§ Selected text
Never Have I Ever has returned to Netflix with a new season, and, much to my surprise, the series improves substantially in season two. It’s clear that Mindy Kaling and the show’s creative team took much of the criticism about the first season to heart, re-examining and removing some of the most offensive elements and adding much-needed depth to many of the characters. But while the season pulls off some incredibly touching and thoughtful stories, it continues to badly mishandle the issue of race.


Season two of NHIE portrays Indian communities with much more nuance than season one, but it takes some time to get there. It starts by making some of the same mistakes as its predecessor: barely two minutes into episode one, Nalini shares an instance of her “emotional exuberance” when she once hugged a stranger after hearing about a discount on a damaged printer. It’s an unnecessary moment, dripping with stereotypes about Indians being cheap and emotionally detached.

Her visit to Chennai is similarly full of racist presentations of India: for instance, the ridiculous notion of winning favors with family through Trader Joe’s snacks and the dig about losing power don’t square with Nalini’s wealthy family. As with season one’s depiction of Indian community, the writers scatter kernels of truth here and there, but they’re unexamined and not properly fleshed out: taking just one example, Nalini’s family probably would have servants — but also, so would the ostensibly middle-class Nirmala. However, as the season progresses, the show thankfully moves away from making sweeping statements about Indians (that are pretty much always offensive) and focuses on developing the characters instead.

Nalini, in particular, undergoes a complete transformation between the two seasons. Throughout season one, Nalini was the type of emotionally abusive Indian parent who only ever berated her child. In season two, she shows much more willingness to see things from Devi’s perspective right from the start. Multiple times in the first few episodes, Nalini lets Devi off the hook without any real punishment or lecture for breaking the rules. I’m not convinced that the type of parent Nalini was in season one changes so easily or quickly into one who can admit her own faults or when her daughter is in the right. Honestly, though, I think this shift is for the better because the show is actually able to develop a storyline of Nalini’s own, as we learn more about her office, see her interact with her professional colleagues and grapple with the challenges of being a single parent.

[Dataset rows]
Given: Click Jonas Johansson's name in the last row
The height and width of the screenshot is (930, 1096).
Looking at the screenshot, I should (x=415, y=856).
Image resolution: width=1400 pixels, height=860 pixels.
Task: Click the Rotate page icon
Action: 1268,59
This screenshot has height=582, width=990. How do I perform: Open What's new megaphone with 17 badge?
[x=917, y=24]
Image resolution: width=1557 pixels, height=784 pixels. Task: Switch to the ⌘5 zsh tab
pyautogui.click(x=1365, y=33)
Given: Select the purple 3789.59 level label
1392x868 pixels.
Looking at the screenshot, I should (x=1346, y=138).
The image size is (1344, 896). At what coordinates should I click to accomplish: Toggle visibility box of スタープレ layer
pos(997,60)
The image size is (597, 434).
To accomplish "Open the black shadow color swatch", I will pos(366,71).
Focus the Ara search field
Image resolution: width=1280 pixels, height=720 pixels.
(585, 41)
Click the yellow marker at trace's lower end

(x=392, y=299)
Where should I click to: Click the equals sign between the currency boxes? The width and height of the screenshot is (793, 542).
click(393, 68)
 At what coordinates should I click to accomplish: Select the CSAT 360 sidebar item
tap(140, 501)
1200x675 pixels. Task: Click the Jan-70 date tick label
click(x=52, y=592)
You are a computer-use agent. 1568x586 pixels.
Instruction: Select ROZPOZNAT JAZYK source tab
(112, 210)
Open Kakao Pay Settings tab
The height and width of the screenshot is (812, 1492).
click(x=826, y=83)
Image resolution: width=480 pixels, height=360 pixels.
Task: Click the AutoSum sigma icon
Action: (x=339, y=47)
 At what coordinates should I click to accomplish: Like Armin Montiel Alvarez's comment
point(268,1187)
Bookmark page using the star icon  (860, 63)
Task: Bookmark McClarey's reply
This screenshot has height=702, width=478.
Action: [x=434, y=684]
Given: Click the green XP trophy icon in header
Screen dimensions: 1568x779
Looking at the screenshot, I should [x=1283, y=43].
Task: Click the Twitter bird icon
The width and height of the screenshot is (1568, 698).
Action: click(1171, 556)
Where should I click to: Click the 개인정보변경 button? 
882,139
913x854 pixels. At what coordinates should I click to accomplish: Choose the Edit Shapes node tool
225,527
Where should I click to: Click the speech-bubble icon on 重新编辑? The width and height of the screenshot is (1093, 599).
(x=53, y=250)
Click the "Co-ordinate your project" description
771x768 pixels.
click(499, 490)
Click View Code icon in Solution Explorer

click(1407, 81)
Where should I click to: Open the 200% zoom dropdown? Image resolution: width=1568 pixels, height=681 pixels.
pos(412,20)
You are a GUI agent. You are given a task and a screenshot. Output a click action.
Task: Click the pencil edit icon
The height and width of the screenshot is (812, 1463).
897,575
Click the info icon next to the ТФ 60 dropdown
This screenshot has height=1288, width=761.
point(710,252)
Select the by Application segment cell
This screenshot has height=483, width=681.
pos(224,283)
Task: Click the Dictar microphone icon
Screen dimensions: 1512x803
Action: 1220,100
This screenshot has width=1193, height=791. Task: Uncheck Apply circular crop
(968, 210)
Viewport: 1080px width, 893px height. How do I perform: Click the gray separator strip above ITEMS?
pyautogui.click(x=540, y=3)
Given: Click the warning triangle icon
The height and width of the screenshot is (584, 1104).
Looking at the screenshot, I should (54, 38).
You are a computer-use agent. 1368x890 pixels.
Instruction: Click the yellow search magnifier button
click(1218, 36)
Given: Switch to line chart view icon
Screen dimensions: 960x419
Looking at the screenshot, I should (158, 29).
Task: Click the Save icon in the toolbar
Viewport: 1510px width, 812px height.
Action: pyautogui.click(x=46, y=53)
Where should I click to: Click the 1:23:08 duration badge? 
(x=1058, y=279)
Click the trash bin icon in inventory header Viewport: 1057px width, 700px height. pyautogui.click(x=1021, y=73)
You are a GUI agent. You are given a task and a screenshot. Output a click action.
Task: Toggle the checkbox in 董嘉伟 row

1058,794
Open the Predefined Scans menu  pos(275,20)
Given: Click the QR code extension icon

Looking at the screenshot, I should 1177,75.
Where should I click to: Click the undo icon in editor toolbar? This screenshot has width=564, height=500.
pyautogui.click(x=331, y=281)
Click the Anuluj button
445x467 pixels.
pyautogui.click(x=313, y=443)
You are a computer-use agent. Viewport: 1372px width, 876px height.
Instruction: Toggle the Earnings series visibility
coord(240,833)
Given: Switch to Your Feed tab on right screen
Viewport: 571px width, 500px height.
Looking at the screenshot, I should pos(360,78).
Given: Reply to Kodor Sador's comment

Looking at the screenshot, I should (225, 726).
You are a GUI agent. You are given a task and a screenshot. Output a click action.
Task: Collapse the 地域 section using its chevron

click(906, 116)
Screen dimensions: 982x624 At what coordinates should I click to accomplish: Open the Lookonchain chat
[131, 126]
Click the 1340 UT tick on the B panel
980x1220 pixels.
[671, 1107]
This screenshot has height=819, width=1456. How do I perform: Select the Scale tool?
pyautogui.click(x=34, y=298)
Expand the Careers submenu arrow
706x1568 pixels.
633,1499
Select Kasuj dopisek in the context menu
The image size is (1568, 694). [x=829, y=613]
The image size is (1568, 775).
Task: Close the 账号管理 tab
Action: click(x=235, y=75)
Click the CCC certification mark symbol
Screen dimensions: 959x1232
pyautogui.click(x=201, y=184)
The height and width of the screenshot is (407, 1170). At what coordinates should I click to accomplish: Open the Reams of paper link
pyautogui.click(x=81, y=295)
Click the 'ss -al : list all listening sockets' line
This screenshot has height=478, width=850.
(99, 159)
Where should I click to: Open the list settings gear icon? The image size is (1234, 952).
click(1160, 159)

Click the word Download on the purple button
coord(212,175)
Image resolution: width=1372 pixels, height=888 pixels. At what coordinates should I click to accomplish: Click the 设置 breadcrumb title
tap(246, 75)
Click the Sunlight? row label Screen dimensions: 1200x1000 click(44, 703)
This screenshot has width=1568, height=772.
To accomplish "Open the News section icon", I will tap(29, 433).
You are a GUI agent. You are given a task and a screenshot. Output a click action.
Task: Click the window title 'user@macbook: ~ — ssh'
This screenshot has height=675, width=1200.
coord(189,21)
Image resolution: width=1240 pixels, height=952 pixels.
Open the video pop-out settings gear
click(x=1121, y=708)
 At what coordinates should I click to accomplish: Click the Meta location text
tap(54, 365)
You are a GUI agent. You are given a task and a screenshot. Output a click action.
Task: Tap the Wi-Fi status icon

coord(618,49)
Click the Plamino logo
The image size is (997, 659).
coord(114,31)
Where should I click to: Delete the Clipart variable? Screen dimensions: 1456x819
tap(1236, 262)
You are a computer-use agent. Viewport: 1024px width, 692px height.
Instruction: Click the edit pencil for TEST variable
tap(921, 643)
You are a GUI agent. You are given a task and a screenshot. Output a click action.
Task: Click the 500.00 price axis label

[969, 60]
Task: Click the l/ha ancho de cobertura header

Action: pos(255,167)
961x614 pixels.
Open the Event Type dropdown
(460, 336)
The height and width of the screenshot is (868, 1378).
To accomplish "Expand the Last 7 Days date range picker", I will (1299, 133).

§ What the task asks
For the review of Never Have I Ever season two, say whether each statement agrees with it: 1. The season handles the issue of race well. 2. Nalini's account of hugging a stranger comes early in episode one. 3. The writer views Nalini's change in season two as an improvement. Answer yes or no for each and quote the deciding words. The data shown above has no connection to the text and stands as separate material.

§ Reply
1. No: "it continues to badly mishandle the issue of race."
2. Yes: "barely two minutes into episode one"
3. Yes: "I think this shift is for the better"